__Problem description__:
Repeat every row below word for word, leaving out the pictures.

START Records supplied

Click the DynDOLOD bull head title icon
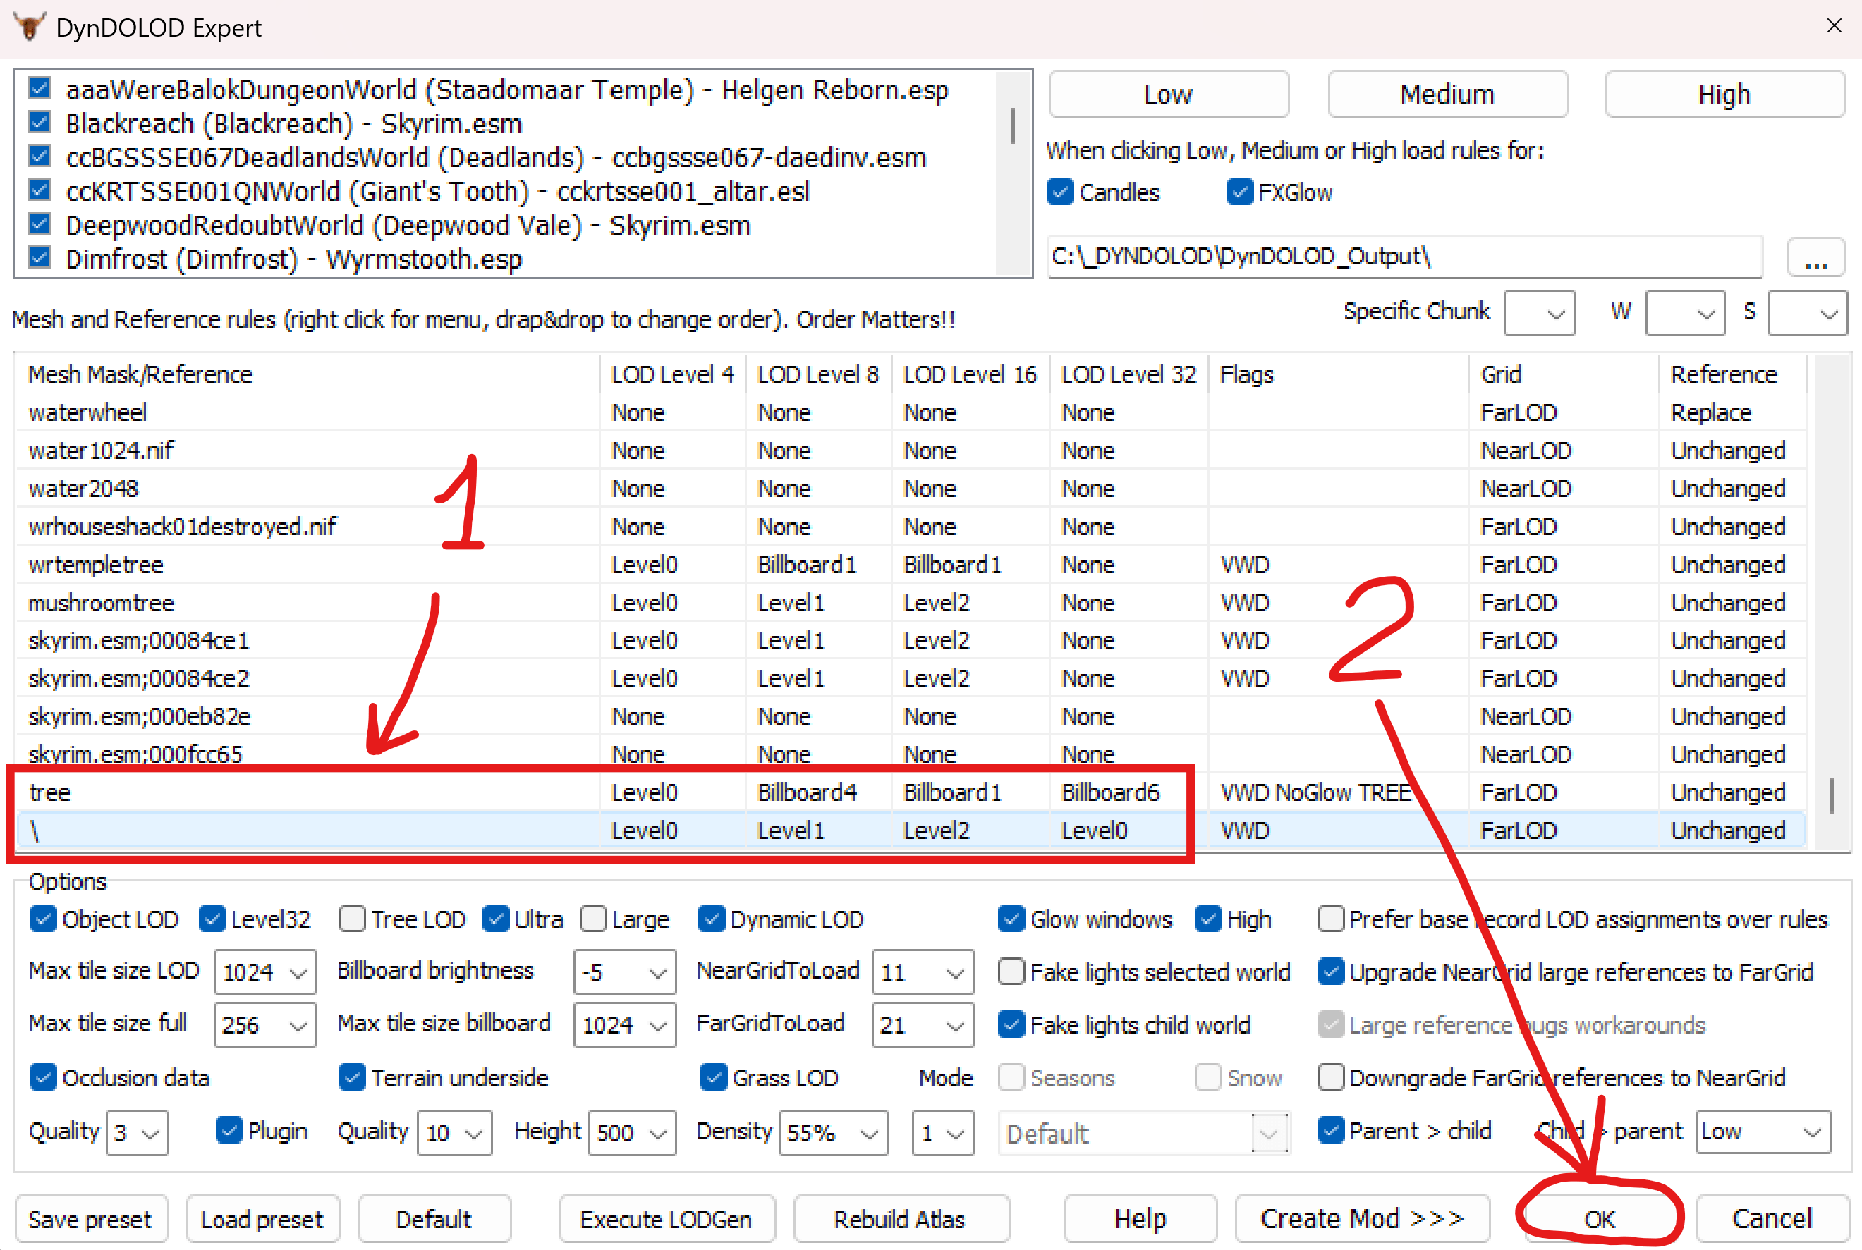The image size is (1862, 1250). pyautogui.click(x=29, y=26)
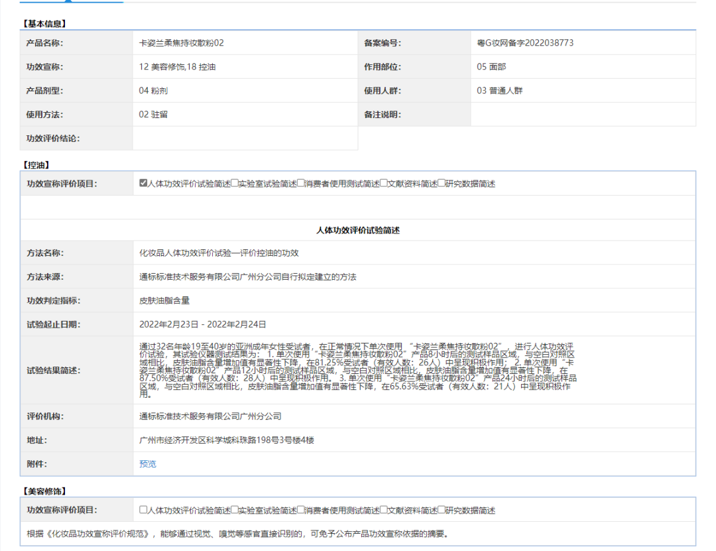716x551 pixels.
Task: Check 文献资料简述 in the 美容修饰 section
Action: tap(384, 510)
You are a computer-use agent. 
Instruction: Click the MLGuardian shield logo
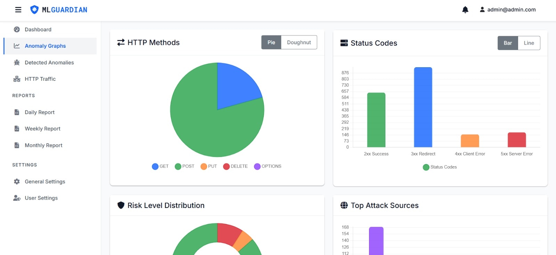tap(34, 10)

END Records supplied

__Answer for the task__:
Click the DynDOLOD bull head title icon
The image size is (1862, 1250). pyautogui.click(x=29, y=26)
716x551 pixels.
Task: Check 文献资料简述 in the 美容修饰 section
Action: tap(384, 510)
You are a computer-use agent. 
Instruction: Click the MLGuardian shield logo
tap(34, 10)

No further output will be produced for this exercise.